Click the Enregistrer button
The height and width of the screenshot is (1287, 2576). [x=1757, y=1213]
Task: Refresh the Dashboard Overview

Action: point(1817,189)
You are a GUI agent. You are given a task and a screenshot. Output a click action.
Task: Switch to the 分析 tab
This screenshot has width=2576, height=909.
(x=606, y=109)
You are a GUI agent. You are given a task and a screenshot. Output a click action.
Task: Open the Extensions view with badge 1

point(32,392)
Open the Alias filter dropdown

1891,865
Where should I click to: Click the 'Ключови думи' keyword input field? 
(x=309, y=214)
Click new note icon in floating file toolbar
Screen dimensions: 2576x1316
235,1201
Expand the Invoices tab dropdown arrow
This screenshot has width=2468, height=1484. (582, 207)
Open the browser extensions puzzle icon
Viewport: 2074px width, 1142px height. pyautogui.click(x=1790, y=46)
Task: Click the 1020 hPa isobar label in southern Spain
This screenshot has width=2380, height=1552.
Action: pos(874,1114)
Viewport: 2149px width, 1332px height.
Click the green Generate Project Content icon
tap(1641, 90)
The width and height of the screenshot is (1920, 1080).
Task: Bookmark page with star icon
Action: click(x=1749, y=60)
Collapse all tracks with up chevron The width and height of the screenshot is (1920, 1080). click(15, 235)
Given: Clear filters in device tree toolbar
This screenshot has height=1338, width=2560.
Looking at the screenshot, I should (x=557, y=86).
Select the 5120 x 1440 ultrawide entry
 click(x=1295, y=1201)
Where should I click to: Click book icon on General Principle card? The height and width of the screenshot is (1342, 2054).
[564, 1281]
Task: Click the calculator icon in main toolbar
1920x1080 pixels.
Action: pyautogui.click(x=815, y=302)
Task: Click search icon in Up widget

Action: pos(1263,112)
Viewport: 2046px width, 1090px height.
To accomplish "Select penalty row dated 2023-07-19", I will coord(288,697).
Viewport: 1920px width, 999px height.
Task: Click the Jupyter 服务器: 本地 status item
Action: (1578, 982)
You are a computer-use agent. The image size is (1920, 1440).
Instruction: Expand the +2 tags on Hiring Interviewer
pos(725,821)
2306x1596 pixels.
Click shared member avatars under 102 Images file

WHAT TO WORK ON: Would you output the lines from the one that contains "2306x1596 pixels." to the end of the data, both ends included, exactly as they appear?

YOUR RESPONSE:
2306x1596 pixels.
Click shared member avatars under 102 Images file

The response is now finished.